Maybe there has been work done on this already. But I am yet to discover it

Friday, January 29, 2010

TIME corpus... blah!!!

The TIME corpus is the most useless and "wrong" corpus that can ever be.

  • A little analysis on the corpus reveals that the corpus is built off two main topics, and the rest of the topics are under-represented.
  • The number of words is really high as compared to the number of documents, thats why the representation itself is very sparse.
  • Due to the high ratio of (Numof words) to (Num of documents) it is impossible to train a topic model on this corpus and expect it to represent such a corpus well
  • the qrels (relevance judgements) are INCORRECT. A visual exploration by comparing words reveal no similarity (at least on term-term basis) between the queries and the documents marked relevant vis-a-vis the queries.
So if you want to use TIME corpus, use it at your own RISK

Friday, January 8, 2010

The trouble with testing IRS

Testing for an IRS can get so freaking hard. The vocabulary sizes can run upto a few tens of thousands. That means you are dealing with a very very very high dimensional space. The term weights or term probabilities are extremely small. So small that you are dealing with values in log scale only. The relevance judgements for some queries are not reliable. The queries dig up some documents that might seem relevant to you (as a programmer/user) but the standardized judgements have not tagged the documents. This can get increasingly frustrating because you might be led to believe that there is a bug in your code. Changes made to the query or the document in response to relevance feedback is hard to interpret and understand, when dealing with few tens of thousands of words and tens of thousands of documents.
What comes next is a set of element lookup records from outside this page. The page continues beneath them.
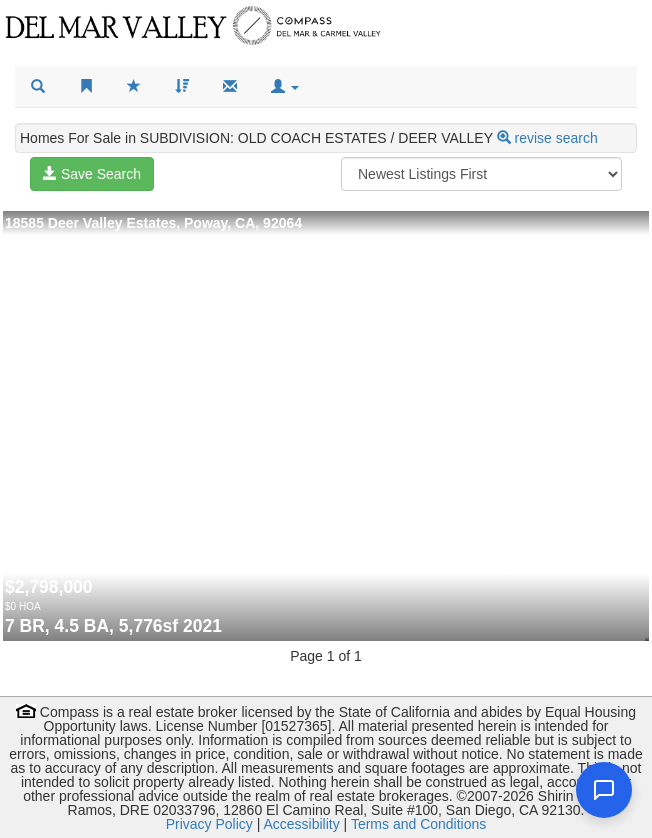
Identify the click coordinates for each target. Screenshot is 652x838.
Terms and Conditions (418, 824)
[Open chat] (604, 790)
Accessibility (301, 824)
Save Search (92, 174)
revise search (556, 138)
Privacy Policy (209, 824)
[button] (285, 87)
To circumvent this problem, it is essential to first create your own teeny tiny corpora of few tens of documents and few tens of words. If you wish to build topic models over your corpora make sure that your document-term matrix is tall and thin (not sparse). If you are using the basic Unigram and VSM kind of approaches, a short and stout (sparse) matrix might do the magic.
The relevance judgements should be created by you by manual inspection. To start out build a few topics with a few words that are very very distinct even to a human :). Use these topics to generate documents using the LDA document generation model.

This has proven useful to my experimentation and explorations and I hope the reader of this blog will find it useful too.